# [What you will do]
Check every line of the entries that follow, and copy the ones containing "swatch".

# [Records to use]

= Beginning of Section =

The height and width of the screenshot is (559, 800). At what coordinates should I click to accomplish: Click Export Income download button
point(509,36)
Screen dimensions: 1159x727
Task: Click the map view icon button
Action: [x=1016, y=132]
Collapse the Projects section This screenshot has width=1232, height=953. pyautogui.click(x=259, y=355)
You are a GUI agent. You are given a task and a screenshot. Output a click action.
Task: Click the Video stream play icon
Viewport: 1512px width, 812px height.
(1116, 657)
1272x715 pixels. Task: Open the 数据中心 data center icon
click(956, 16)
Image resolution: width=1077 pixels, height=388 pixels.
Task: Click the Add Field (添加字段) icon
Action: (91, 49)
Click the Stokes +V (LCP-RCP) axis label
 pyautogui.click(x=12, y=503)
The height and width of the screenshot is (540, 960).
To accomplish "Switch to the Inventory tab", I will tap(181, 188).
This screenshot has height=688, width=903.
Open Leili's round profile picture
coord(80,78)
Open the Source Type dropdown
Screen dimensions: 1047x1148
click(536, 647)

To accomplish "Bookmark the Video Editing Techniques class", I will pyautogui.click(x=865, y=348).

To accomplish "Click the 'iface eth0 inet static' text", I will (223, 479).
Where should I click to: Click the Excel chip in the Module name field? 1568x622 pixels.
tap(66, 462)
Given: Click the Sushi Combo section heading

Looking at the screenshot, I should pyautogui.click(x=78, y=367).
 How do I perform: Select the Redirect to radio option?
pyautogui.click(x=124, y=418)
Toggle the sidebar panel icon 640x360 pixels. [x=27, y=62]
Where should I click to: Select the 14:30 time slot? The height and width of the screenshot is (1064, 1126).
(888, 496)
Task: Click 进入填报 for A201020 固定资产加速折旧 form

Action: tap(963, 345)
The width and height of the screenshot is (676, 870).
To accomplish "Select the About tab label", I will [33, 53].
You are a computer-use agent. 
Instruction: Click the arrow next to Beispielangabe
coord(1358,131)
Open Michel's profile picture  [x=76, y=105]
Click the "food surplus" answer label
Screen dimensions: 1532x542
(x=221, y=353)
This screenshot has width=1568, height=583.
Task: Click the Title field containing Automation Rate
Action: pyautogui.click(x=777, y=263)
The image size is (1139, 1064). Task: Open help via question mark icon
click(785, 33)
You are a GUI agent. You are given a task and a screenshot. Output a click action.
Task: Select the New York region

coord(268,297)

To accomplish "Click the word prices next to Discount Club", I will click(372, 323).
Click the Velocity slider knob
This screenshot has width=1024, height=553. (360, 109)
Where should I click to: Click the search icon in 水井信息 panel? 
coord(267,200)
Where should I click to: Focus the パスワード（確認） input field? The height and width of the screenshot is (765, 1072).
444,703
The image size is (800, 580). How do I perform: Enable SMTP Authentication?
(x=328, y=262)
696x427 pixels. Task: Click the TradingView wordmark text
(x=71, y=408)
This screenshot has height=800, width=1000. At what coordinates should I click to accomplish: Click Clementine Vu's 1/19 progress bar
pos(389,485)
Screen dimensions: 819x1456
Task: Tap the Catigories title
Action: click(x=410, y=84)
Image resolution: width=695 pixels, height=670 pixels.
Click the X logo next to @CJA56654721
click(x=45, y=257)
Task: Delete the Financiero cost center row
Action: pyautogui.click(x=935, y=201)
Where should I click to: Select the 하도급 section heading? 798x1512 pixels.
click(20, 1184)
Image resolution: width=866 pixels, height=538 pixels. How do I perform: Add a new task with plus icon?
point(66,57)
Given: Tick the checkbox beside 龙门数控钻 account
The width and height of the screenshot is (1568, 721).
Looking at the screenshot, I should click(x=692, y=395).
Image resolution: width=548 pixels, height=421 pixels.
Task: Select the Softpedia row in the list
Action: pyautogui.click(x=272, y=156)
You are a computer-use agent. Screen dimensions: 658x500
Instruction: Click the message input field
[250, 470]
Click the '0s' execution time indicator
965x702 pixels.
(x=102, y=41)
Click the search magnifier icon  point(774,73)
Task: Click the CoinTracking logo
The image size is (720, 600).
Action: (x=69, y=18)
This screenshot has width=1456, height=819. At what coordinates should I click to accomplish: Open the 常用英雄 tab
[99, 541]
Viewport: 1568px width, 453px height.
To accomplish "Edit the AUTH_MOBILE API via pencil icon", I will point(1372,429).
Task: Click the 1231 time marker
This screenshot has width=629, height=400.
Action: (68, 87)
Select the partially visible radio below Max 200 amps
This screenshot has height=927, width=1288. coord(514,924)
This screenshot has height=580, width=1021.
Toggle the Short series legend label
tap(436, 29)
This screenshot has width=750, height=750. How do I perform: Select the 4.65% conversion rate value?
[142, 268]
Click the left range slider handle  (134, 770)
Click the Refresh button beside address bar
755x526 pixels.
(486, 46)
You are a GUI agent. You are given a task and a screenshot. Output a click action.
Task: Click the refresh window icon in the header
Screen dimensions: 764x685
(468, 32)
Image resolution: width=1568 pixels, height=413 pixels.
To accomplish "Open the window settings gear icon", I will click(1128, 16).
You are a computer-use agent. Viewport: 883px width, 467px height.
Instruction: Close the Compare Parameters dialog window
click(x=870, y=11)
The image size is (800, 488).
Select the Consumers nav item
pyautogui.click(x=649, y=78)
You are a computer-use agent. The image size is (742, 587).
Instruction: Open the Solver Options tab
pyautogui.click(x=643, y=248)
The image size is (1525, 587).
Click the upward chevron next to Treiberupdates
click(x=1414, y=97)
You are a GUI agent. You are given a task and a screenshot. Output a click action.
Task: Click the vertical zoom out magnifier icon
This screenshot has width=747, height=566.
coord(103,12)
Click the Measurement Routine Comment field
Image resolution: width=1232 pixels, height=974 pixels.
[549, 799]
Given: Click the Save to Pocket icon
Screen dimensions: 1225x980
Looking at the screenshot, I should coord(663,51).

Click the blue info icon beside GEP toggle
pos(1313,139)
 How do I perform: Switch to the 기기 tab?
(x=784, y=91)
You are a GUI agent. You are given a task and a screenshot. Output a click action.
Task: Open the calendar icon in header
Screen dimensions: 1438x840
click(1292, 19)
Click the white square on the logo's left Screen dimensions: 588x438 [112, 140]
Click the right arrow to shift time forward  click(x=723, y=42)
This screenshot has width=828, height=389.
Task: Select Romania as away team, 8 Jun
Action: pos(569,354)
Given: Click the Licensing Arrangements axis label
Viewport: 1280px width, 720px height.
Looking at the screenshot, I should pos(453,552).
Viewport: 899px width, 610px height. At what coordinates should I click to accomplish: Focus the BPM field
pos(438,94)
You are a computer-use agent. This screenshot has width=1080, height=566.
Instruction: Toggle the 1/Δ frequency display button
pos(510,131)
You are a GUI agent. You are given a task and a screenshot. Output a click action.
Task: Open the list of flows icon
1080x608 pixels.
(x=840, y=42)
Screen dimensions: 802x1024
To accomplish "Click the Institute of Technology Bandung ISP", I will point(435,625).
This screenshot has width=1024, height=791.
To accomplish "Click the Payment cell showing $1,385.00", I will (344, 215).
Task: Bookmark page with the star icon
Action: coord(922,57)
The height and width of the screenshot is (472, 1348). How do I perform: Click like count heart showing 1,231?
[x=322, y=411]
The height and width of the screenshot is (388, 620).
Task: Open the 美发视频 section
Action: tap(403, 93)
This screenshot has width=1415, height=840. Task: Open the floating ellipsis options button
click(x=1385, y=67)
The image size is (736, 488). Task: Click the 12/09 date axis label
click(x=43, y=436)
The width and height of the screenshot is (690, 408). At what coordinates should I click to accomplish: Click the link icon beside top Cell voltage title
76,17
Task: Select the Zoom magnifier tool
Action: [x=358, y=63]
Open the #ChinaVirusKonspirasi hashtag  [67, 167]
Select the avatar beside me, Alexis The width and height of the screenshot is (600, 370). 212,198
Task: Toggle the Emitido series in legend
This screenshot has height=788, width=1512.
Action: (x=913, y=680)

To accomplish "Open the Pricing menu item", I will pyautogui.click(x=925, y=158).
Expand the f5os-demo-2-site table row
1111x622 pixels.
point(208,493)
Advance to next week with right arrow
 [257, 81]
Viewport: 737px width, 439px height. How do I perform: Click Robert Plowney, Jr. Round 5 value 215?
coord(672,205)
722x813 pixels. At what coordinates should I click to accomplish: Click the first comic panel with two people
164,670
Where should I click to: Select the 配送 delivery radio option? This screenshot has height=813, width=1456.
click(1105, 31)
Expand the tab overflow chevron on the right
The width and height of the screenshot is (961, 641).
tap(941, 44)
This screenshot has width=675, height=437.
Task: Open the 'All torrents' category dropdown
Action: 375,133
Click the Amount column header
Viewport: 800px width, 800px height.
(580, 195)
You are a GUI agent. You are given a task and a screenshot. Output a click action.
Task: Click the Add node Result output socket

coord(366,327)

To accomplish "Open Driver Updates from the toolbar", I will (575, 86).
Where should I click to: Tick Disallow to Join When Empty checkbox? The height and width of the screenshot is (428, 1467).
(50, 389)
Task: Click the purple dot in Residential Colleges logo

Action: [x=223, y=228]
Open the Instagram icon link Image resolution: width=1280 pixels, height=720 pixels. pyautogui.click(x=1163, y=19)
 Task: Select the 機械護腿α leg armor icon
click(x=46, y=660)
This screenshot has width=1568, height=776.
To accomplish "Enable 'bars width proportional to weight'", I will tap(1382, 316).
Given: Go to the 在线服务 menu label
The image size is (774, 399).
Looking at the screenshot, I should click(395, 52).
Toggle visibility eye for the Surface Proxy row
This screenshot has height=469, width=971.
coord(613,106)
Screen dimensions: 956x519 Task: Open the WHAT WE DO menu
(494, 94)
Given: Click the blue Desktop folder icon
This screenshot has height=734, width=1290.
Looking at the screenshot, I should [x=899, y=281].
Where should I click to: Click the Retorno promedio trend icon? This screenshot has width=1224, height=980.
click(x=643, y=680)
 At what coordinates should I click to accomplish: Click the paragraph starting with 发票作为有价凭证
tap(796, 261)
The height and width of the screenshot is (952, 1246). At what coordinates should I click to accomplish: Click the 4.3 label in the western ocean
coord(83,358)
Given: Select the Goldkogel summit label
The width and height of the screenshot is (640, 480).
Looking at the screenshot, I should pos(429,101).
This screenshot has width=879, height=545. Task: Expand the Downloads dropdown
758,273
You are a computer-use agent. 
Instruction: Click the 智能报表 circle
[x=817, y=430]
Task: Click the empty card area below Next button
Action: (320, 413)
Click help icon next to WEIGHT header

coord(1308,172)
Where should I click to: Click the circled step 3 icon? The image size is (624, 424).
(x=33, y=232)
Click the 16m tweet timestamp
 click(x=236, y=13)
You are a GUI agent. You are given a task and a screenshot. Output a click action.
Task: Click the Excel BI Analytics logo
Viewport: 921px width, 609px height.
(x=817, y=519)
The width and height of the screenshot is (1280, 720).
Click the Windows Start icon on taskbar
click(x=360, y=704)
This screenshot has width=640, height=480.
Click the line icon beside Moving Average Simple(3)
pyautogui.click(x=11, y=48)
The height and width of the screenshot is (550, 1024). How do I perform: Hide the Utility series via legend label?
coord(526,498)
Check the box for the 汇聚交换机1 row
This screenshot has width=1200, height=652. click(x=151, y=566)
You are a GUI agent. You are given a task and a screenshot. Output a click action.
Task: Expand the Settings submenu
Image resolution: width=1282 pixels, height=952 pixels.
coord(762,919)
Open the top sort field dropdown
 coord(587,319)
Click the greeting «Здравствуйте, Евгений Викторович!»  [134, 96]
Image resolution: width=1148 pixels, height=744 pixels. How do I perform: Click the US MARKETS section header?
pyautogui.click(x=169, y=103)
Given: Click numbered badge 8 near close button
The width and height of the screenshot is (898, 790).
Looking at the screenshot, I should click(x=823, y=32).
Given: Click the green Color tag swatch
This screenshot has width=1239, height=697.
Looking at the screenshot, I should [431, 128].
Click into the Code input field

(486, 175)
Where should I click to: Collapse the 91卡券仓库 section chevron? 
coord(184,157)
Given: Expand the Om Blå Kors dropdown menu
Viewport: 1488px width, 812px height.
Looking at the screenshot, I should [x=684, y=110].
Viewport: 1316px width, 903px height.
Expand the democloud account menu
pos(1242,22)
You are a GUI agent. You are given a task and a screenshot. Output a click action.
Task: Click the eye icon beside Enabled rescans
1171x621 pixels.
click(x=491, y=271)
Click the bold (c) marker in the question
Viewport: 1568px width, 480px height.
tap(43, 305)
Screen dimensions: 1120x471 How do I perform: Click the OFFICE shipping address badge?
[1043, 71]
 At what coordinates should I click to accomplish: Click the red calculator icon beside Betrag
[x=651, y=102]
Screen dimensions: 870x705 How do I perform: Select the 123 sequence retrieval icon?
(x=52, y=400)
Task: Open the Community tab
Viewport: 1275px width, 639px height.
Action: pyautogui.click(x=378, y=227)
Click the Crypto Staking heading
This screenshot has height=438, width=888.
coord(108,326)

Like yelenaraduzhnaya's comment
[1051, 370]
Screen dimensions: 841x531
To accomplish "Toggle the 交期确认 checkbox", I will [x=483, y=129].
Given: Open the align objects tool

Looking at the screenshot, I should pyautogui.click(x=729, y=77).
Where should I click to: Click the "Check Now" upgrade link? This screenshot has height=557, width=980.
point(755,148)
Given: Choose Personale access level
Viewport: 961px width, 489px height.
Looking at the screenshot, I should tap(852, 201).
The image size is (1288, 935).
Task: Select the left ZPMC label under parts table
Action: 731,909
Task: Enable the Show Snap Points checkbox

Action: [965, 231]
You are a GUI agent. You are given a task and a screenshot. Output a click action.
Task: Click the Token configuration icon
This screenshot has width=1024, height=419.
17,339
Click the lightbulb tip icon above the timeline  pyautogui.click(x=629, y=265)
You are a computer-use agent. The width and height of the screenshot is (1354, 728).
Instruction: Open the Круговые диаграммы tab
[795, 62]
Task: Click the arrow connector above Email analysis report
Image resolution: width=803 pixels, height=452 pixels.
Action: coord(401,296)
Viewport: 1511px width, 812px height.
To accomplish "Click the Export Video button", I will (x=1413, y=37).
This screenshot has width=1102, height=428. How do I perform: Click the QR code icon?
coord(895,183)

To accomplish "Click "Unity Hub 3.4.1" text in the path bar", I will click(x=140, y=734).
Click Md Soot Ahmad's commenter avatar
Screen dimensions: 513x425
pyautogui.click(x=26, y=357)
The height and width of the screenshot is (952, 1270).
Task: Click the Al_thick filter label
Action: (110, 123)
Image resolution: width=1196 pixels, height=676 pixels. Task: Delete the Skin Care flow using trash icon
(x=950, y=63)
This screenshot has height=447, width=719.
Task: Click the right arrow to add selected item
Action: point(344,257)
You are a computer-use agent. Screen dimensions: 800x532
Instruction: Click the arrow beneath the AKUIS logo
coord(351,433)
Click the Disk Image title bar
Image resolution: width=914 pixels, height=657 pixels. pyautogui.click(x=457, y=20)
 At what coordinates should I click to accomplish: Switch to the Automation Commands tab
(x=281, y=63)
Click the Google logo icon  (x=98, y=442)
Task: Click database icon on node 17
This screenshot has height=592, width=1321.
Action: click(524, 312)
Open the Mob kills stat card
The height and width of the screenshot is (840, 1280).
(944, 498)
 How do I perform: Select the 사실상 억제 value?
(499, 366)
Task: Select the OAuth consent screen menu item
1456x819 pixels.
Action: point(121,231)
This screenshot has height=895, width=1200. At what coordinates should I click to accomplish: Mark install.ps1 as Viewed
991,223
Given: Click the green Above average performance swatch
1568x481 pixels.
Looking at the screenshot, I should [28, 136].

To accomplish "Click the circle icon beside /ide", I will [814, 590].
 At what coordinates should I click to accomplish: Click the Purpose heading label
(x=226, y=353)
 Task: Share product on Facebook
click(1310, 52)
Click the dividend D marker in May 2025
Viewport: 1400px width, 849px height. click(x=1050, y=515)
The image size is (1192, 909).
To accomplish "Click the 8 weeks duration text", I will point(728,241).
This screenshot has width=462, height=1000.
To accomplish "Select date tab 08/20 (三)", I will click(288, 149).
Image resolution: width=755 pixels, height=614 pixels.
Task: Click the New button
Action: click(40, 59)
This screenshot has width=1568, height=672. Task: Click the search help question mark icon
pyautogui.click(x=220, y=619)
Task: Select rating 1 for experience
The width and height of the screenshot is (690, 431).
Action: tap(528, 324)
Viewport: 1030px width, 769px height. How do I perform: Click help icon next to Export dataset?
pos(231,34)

= End of Section =

# [Task answer]
Given: Click the green Color tag swatch
Given: Click the green Above average performance swatch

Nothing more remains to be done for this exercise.